Antonio acabó en la cárcel, pero en sus cartas juraba a su madre que cambiaría, que empezaría de nuevo. Nunca mencionaba a su esposa; Carmen ni siquiera sabía si vivía. Cada mañana rezaba para que su hijo cumpliera su palabra y fuera a verla.
El día se desvanecía y nadie apareció en la puerta.
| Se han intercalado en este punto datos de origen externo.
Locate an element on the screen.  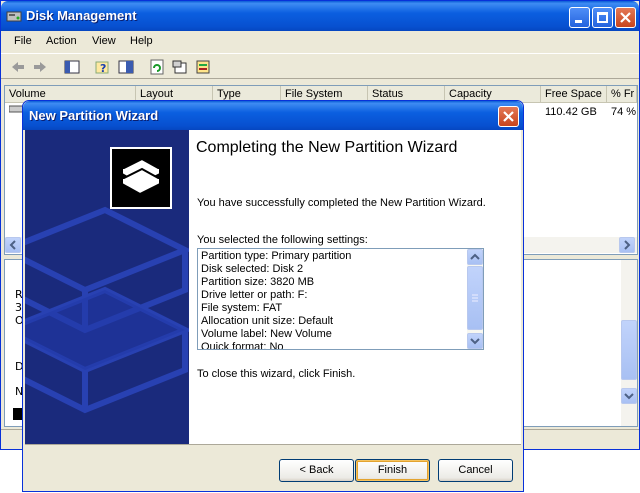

Las ancianas murmuraban: «¿Y si les pasó algo? ¿Cómo iban a olvidarse?». La esperanza se esfumaba como la nieve bajo los débiles rayos del sol invernal.
Cuando anunciaron la hora de dormir, la enfermera entró en la habitación de Ana y Carmen:
—Carmen López, ¿tu Antonio tiene un tatuaje de una estrella en el brazo?
—¡Sí! —gritó Carmen, levantándose de la cama a pesar del dolor en las piernas.
—Está vivo, no te preocupes. Duerme en la caseta del conserje, junto a la caldera. Lleva la ropa hecha jirones y la barba larga. Quería verte, pero le daba vergüenza presentarse así.
—Isabel, cariño, toma dinero, dale de comer, cómprale ropa —lloró Carmen, extendiendo billetes arrugados.
—No hace falta —sonrió la enfermera—. Está alimentado, limpio y abrigado. Duerme como un tronco. Mañana por la mañana lo verás.
Carmen, secándose las lágrimas, le dio las gracias, pero la enfermera solo hizo un gesto con la mano y salió. Ana yacía en la cama, mirando al techo. Miguel no había venido. La promesa de su hijo no valía nada. El corazón le ardía de pena, pero calló, sin querer arruinar la alegría de su amiga, que en ese momento era el único rayo de luz en su fría habitación.